___ VORLIEGENDER TEXT ___

Logo: Wolfgang Stenmans

Zum Geburtstag viel Glück. Es muss ja nicht immer am selben Tag passieren. Marco: „Mein Geburtstag damals war ein schöner Abend.“ Aber auch ein Abend ohne direkten Funkenflug. Natalie hatte sich von ihrem Freund getrennt und war mit einem jungen Mann auf der Party, den sie rückblickend „Notgroschen“ nennt. Keine wirkliche Beziehung. Marco und Natalie wurden erst Monate später ein Paar. Sie wohnten schon zusammen. Natalie war nach der Trennung von ihrem Freund vorübergehend obdachlos. Marco nahm sie auf. Sein Ziel: Eroberung. Natalies Sicherheitsmechanismus: Lass nichts Gutes zu und erspare dir damit auch das Schlechte.

Sind wir jetzt zusammen?

Einer wie Marco hat Geduld. Natalie brauchte Zeit. Irgendwann gab es einen ersten Kuss in der Kneipe. Irgendwann blieb es nicht bei einem Kuss. Irgendwann stellte Natalie dann die Frage: „Sind wir jetzt zusammen oder nicht?“ Natalie erzählt. Marco hört zu. Die beiden waren also zusammen. Es war der 21. August: Beziehungsstarttag. Natalie merkte: Das Gute kann einfach so passieren. Das Gute frei Haus. Liebe ohne schädliche Nebenwirkungen. Liebe als stärkende Kraft. Die beiden fanden eine Wohnung in Nieukerk. Behilflich waren die Leute von LiGa: Leben in Gastfamilien. Natalie und Marco fanden Anette Heenen. Die bot den beiden – noch waren sie nicht verheiratet – eine Wohnung: 85 Quadratmeter Eigenreich. Natalie, Marco und zwei Kaninchen: Hippi und Lotte. Marco spielt Gitarre, Natalies Hobby: Häkeln, Stricken, Nähen.

___ AUSGANGSMATERIAL ___

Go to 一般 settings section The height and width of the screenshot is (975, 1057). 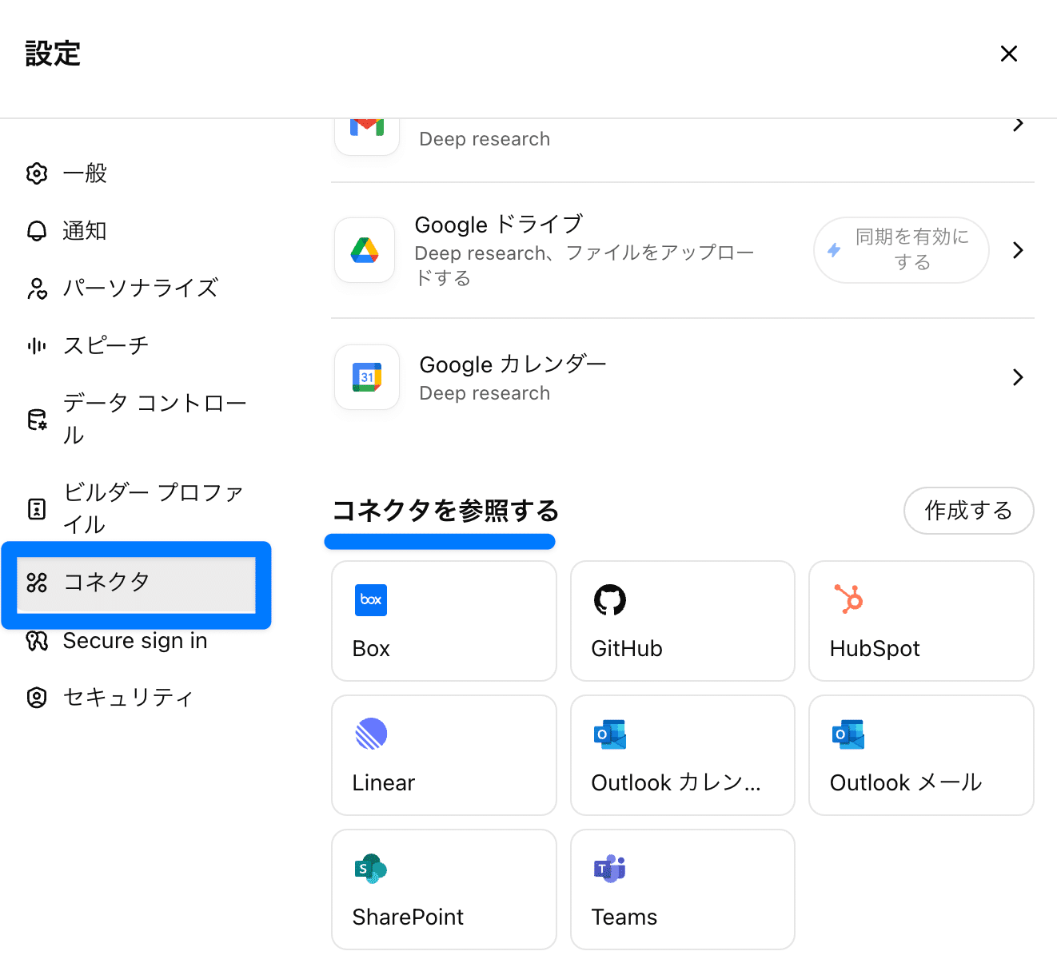click(x=85, y=173)
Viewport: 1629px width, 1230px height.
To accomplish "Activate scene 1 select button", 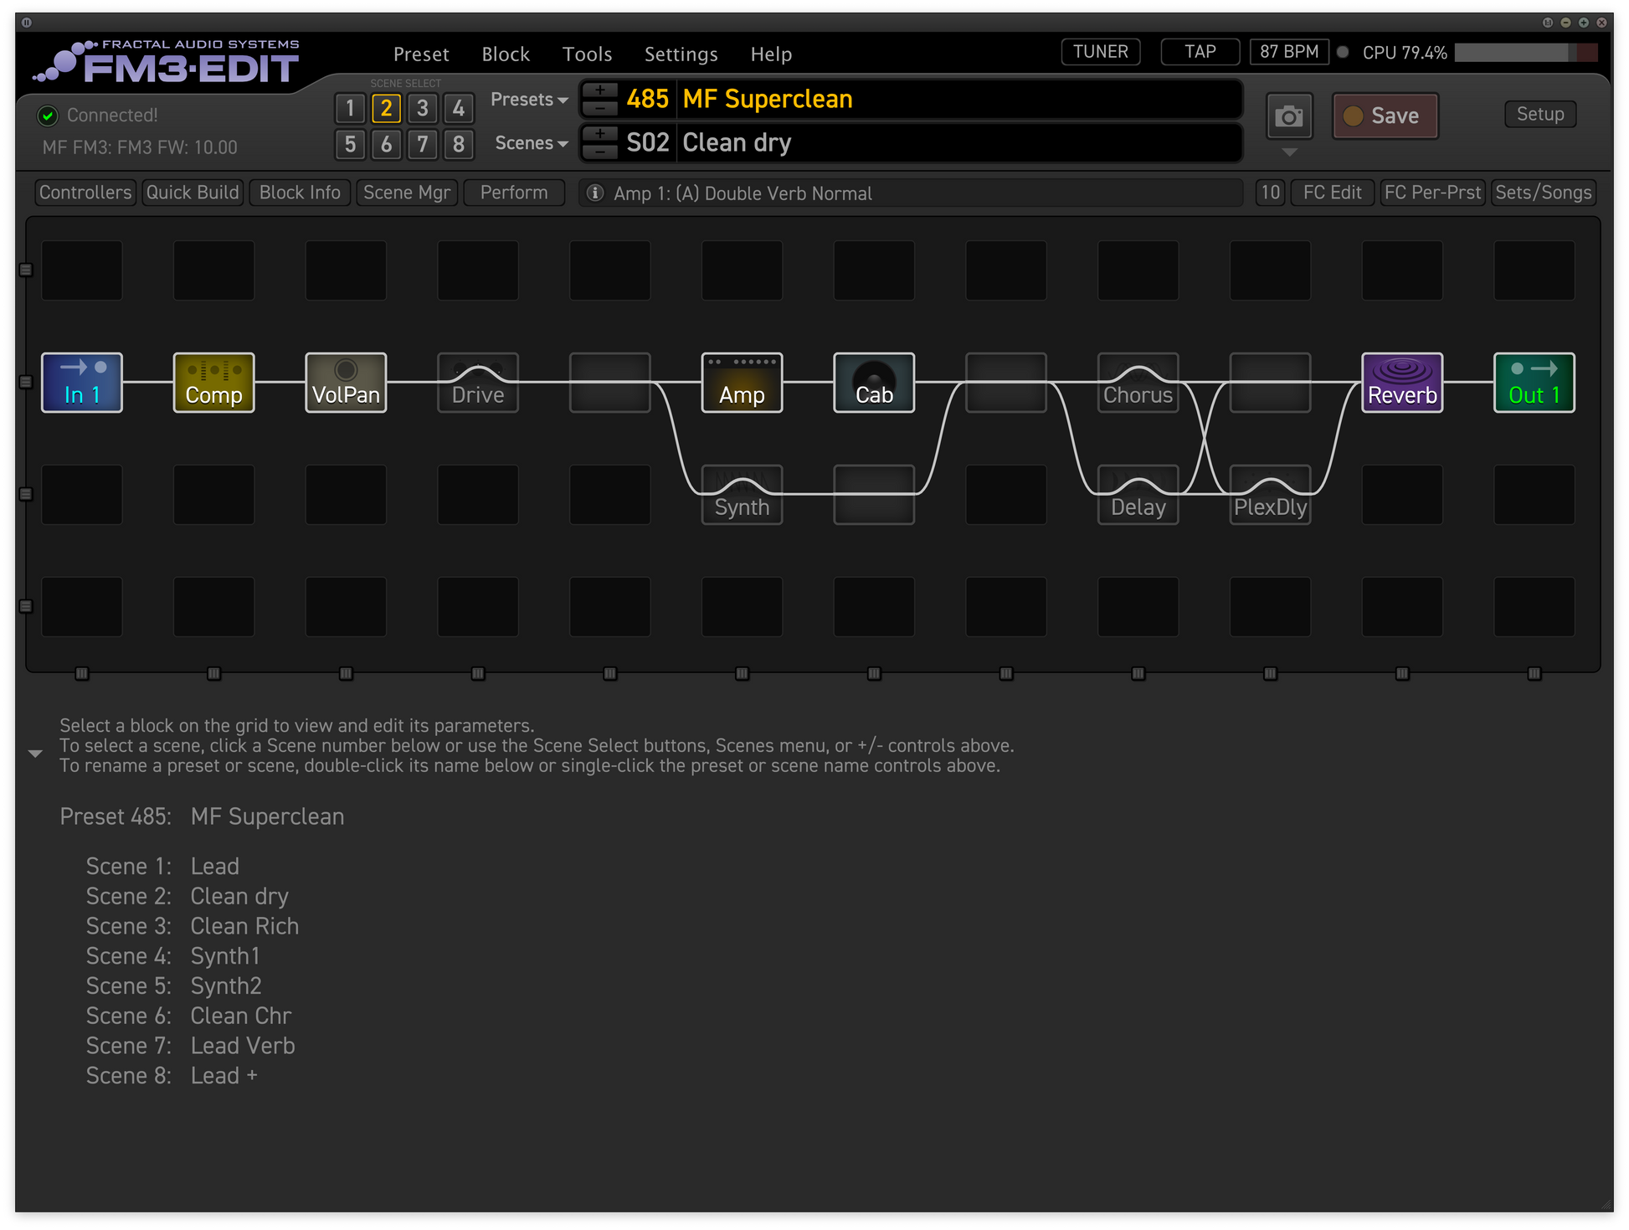I will [350, 108].
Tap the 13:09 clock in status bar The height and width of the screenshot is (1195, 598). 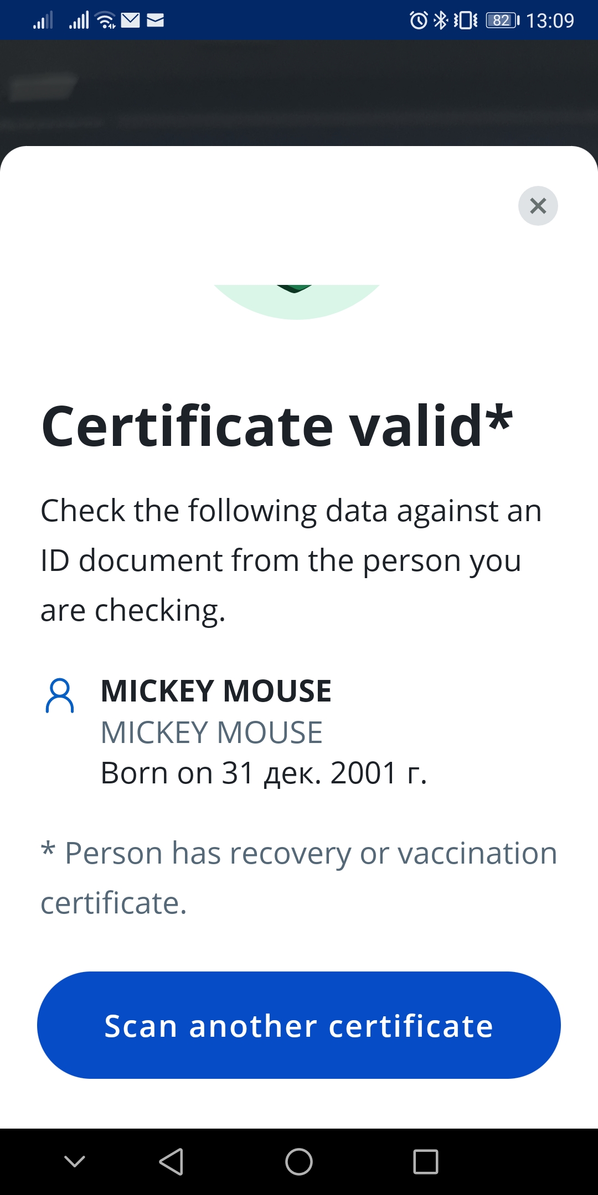[550, 20]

___

TEILE DER ÜBUNG:
- a) Erläutern Sie anhand des Textes über Marco und Natalie, warum die beiden bereits zusammenwohnten, bevor sie ein Paar wurden.
- b) Zitieren Sie aus dem Text über Marco und Natalie wörtlich den Abschnitt, der mit den Worten „Logo: Wolfgang Stenmans“ einsetzt und mit „wir jetzt zusammen?“ schließt.

GEGEBENE ANTWORTEN:
- a) Natalie war nach der Trennung von ihrem Freund vorübergehend obdachlos. Marco nahm sie daraufhin bei sich auf.

- b)
Logo: Wolfgang Stenmans

Zum Geburtstag viel Glück. Es muss ja nicht immer am selben Tag passieren. Marco: „Mein Geburtstag damals war ein schöner Abend.“ Aber auch ein Abend ohne direkten Funkenflug. Natalie hatte sich von ihrem Freund getrennt und war mit einem jungen Mann auf der Party, den sie rückblickend „Notgroschen“ nennt. Keine wirkliche Beziehung. Marco und Natalie wurden erst Monate später ein Paar. Sie wohnten schon zusammen. Natalie war nach der Trennung von ihrem Freund vorübergehend obdachlos. Marco nahm sie auf. Sein Ziel: Eroberung. Natalies Sicherheitsmechanismus: Lass nichts Gutes zu und erspare dir damit auch das Schlechte.

Sind wir jetzt zusammen?